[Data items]
<<<<

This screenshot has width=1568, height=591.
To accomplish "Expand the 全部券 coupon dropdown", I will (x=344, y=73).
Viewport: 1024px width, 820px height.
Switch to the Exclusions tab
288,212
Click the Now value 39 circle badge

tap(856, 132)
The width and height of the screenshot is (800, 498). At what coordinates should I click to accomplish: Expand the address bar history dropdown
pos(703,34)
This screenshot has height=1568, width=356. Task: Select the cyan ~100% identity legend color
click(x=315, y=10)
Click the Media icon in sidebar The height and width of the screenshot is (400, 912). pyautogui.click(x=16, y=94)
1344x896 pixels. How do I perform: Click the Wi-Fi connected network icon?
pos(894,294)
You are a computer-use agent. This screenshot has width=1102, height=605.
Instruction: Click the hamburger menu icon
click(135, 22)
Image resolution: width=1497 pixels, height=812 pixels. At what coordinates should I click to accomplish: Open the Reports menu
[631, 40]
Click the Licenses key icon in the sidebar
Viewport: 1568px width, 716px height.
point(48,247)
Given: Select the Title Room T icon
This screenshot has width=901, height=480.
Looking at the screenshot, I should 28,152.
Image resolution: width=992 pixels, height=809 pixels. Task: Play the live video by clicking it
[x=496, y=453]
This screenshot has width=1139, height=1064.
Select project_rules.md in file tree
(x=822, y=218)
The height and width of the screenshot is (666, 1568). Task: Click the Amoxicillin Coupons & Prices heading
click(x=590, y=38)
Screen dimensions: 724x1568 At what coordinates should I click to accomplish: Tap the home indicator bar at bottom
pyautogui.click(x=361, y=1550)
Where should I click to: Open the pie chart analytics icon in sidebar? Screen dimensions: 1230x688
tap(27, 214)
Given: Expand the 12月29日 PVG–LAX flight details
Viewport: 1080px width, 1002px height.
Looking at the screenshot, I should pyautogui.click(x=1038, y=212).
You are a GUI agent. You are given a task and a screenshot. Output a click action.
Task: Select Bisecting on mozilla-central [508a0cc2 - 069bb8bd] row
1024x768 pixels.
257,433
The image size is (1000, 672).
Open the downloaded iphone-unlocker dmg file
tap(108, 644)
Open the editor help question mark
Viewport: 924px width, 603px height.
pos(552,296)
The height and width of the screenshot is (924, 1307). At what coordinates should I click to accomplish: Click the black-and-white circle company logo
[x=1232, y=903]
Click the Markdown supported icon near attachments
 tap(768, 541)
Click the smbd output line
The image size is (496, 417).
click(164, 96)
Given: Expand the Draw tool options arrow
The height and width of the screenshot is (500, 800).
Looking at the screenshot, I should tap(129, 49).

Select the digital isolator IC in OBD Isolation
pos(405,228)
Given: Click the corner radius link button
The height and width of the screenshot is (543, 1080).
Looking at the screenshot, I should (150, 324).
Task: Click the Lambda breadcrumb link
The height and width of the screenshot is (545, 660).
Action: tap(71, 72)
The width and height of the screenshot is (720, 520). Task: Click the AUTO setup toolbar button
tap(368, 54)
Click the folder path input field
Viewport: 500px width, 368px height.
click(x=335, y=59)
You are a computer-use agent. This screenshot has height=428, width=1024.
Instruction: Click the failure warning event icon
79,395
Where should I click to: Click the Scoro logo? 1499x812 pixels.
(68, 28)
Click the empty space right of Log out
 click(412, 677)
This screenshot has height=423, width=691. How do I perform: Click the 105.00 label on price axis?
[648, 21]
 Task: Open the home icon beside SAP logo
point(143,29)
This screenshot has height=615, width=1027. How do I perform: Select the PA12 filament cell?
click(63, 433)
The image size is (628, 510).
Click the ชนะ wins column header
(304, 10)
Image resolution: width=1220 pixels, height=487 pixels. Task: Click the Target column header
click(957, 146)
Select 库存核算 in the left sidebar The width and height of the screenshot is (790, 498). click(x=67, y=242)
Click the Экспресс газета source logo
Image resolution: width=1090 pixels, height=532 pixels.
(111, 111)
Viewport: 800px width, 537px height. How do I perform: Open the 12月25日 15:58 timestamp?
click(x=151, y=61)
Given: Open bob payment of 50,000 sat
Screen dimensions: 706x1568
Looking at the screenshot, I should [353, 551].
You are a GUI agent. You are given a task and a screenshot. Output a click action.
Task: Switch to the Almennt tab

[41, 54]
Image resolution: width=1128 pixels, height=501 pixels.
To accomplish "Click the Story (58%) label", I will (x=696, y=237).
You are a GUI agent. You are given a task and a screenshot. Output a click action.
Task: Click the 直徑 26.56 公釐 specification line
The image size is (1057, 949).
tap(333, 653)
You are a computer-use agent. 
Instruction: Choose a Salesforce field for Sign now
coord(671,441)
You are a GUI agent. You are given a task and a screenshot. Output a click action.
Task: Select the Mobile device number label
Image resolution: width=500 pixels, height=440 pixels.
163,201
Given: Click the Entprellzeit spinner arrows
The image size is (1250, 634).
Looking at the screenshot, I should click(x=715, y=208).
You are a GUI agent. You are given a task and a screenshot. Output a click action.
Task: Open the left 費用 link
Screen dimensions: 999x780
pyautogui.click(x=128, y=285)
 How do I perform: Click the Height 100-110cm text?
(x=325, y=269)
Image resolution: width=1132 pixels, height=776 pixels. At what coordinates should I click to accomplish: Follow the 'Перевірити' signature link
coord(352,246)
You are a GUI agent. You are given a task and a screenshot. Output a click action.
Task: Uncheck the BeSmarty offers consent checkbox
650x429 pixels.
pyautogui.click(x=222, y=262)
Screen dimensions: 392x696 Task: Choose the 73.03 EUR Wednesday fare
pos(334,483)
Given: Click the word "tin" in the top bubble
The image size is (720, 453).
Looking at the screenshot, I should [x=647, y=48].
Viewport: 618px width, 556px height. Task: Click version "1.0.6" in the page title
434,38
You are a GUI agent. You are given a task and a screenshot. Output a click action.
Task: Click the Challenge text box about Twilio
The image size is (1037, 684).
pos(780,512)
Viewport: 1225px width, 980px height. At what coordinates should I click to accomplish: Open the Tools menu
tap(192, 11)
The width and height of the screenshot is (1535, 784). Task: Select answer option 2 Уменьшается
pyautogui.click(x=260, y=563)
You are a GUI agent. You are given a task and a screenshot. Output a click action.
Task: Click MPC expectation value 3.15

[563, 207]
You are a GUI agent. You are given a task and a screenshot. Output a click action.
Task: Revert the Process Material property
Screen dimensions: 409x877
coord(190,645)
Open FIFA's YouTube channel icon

>>>>

(TASK TO CARRY OUT) Of all the entries above, output exactly the lines between the one holding "Click the Markdown" and the one holding "Task: Click the Lambda breadcrumb link", inclusive.

(RESPONSE TO THE TASK)
Click the Markdown supported icon near attachments
 tap(768, 541)
Click the smbd output line
The image size is (496, 417).
click(164, 96)
Given: Expand the Draw tool options arrow
The height and width of the screenshot is (500, 800).
Looking at the screenshot, I should tap(129, 49).

Select the digital isolator IC in OBD Isolation
pos(405,228)
Given: Click the corner radius link button
The height and width of the screenshot is (543, 1080).
Looking at the screenshot, I should (150, 324).
Task: Click the Lambda breadcrumb link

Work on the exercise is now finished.